Welcome to the WordWeaver documentation!

Note

WordWeaver is UNDER CONSTRUCTION and should not be expected to be fully documented or even work as expected! Check back soon for more information.

WordWeaver is a tool for visualizing and interacting with computational linguistic models.

Getting Started

Overview

What is WordWeaver?

WordWeaver is a Python library for turning an FST made with Foma into a RESTful API. It combines with the WordWeaver GUI to create an interactive web application for the data as well. WordWeaver was initially built for Kanyen’kéha but with all Iroquoian languages in mind. It will likely work for similar polysynthetic languages and Foma FSTs that model inflectional verbal morphology, but non-Iroquoian languages will likely have to modify the source in order to work.

Who made this?

WordWeaver is the outcome of collaborative research between the Onkwawenna Kenyohkwa Mohawk Immersion school and the Indigenous Language Technology research group at the National Research Council of Canada.
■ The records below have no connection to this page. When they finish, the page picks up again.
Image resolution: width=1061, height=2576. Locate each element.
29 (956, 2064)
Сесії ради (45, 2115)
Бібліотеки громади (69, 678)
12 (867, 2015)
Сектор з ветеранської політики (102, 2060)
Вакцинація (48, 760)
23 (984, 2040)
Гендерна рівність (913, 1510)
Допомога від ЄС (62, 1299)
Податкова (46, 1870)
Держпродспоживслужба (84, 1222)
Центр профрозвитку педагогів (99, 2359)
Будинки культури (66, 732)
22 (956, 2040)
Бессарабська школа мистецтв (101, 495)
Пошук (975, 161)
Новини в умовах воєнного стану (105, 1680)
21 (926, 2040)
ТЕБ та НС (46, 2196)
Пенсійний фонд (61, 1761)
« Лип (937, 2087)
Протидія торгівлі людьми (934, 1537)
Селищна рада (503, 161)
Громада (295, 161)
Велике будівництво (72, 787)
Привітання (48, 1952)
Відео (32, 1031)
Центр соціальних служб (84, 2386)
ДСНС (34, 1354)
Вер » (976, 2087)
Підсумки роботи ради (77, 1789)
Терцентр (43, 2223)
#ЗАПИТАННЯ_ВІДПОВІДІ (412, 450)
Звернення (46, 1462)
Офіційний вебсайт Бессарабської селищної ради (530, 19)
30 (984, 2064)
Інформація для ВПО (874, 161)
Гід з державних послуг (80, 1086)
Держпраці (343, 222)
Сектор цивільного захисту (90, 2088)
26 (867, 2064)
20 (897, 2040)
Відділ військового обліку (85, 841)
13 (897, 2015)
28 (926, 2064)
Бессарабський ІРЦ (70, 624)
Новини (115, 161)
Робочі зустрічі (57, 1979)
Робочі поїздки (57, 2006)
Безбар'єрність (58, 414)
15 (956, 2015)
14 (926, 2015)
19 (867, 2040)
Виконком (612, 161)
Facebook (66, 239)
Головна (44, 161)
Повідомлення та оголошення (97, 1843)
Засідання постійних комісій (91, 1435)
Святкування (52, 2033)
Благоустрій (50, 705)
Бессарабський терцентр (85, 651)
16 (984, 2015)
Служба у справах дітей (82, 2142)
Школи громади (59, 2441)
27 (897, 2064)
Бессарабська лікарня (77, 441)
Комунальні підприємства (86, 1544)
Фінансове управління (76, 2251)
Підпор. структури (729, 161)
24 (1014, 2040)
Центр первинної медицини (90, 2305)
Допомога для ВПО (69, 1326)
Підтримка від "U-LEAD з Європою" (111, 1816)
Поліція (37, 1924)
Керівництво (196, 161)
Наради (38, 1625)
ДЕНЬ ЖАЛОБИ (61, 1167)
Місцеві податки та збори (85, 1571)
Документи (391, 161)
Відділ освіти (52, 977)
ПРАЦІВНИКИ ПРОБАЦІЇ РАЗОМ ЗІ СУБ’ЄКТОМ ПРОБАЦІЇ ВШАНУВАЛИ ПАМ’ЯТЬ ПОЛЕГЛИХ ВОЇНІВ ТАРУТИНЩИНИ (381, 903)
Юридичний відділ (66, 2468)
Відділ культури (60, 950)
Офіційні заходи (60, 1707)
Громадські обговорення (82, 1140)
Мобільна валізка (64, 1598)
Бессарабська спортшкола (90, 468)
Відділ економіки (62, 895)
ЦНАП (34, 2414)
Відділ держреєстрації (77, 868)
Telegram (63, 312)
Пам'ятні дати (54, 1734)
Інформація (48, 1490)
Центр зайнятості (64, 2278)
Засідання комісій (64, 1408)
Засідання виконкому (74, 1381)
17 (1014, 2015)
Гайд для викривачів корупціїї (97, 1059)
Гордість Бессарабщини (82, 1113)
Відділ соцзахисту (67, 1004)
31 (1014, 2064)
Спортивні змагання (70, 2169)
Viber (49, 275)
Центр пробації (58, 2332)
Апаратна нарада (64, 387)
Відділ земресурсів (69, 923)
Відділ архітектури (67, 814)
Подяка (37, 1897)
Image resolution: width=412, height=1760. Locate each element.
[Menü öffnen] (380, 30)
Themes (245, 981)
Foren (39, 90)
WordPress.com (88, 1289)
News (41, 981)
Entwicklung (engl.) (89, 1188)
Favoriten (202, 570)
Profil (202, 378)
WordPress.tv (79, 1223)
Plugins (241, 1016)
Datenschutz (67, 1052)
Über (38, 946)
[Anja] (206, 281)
How do I make this for another language?

While we have made deliberate efforts to make WordWeaver simple to use, it will likely still require somebody with some experience with Natural Language Processing (NLP) in order to implement. The basic gist of it is that you will need to create or have the following:

  1. An FST-based model of your language’s inflectional verbal morphology (i.e. a model of how to make “conjugations”). Currently this must be a .fomabin file. Please contact us if you need other formats supported. (see Data)
  2. Four configuration files for setting up your WordWeaver instance (see Configuration.)
  3. JSON files containing all the verbs, pronouns and other affixes in your model (see Data.)
  4. A Swagger Specification for your API (see Data)

For steps on what to do next, please visit the Guides.

Installation

You can either install wordweaver with pip from PyPi:

pip install wordweaver

Or by cloning and installing from source:

git clone https://github.com/nrc-cnrc/wordweaver.git

cd wordweaver

pip install -e .

CLI

wordweaver

Management script for WordWeaver

wordweaver [OPTIONS] COMMAND [ARGS]...

Options

--version

Show the flask version

--version

Show the version and exit.

foma

Interact with foma through command line

wordweaver foma [OPTIONS] [up|down|lower-words] [INP]

Options

--plain, --no-plain
--txt, --no-txt
--pkl, --no-pkl

Arguments

COMMAND

Required argument

INP

Optional argument

routes

Show all registered routes with endpoints and methods.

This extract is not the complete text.